Work item: Please output, exactly and without pictures, the lines from the opening of the listing below through the line containing "Image resolution: width=176", both included.
***** Data to examine *****
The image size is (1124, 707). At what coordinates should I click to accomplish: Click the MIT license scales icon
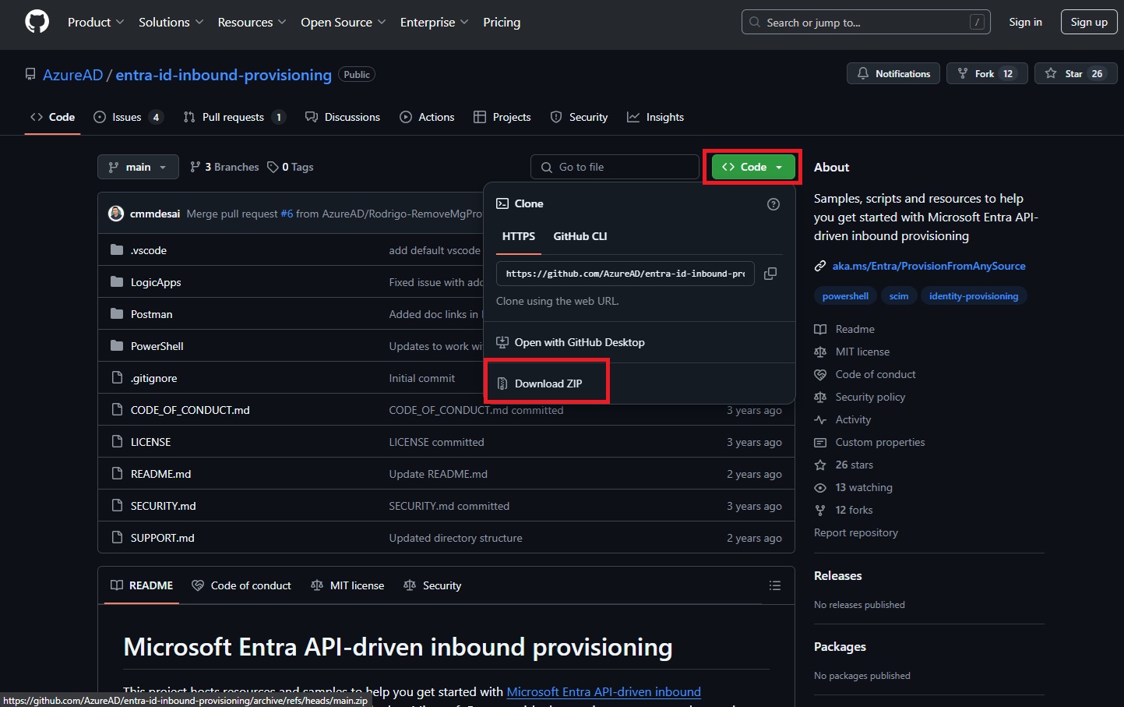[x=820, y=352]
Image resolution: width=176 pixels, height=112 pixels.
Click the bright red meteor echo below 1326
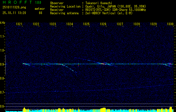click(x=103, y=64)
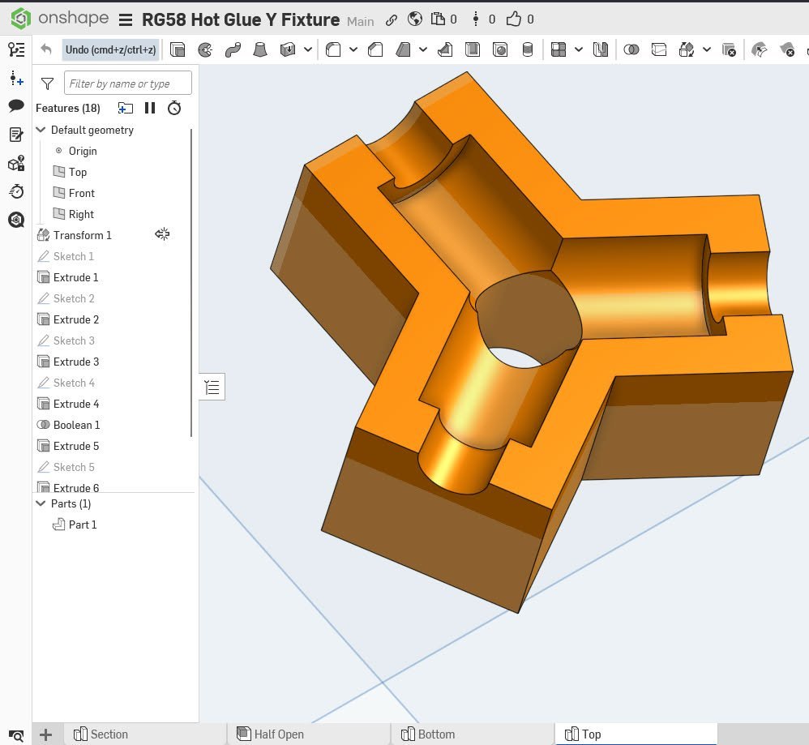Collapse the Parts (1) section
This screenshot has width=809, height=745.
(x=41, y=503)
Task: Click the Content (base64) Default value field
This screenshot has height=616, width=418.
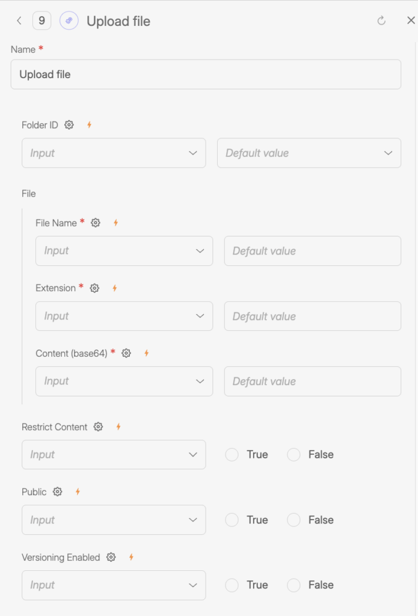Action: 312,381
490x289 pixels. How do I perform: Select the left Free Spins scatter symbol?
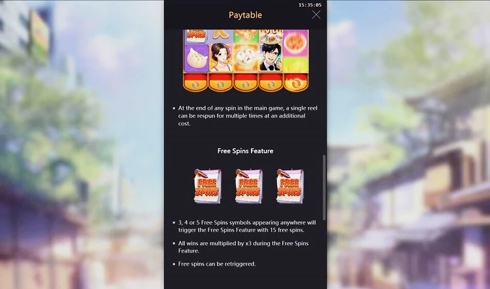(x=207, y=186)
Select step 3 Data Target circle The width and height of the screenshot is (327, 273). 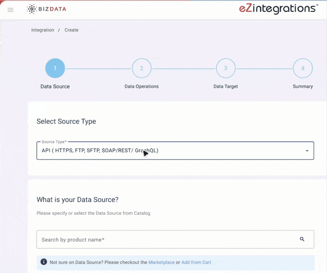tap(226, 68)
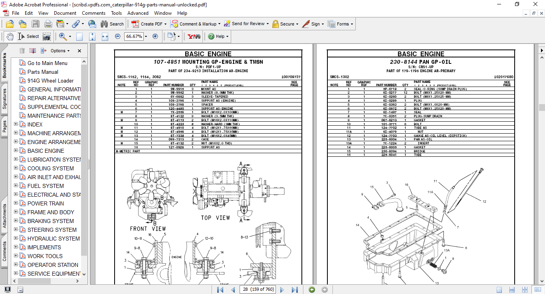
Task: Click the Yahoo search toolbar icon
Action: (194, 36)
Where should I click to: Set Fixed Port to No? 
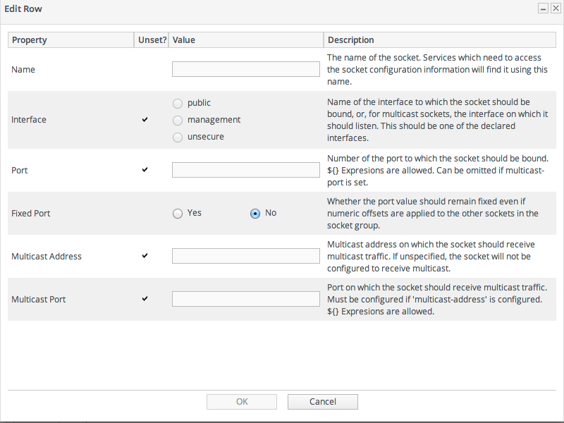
*****
Reply:
The image size is (1124, 707). At what coordinates should I click to accomplish: Click the MIT license scales icon
[x=820, y=352]
Image resolution: width=176 pixels, height=112 pixels.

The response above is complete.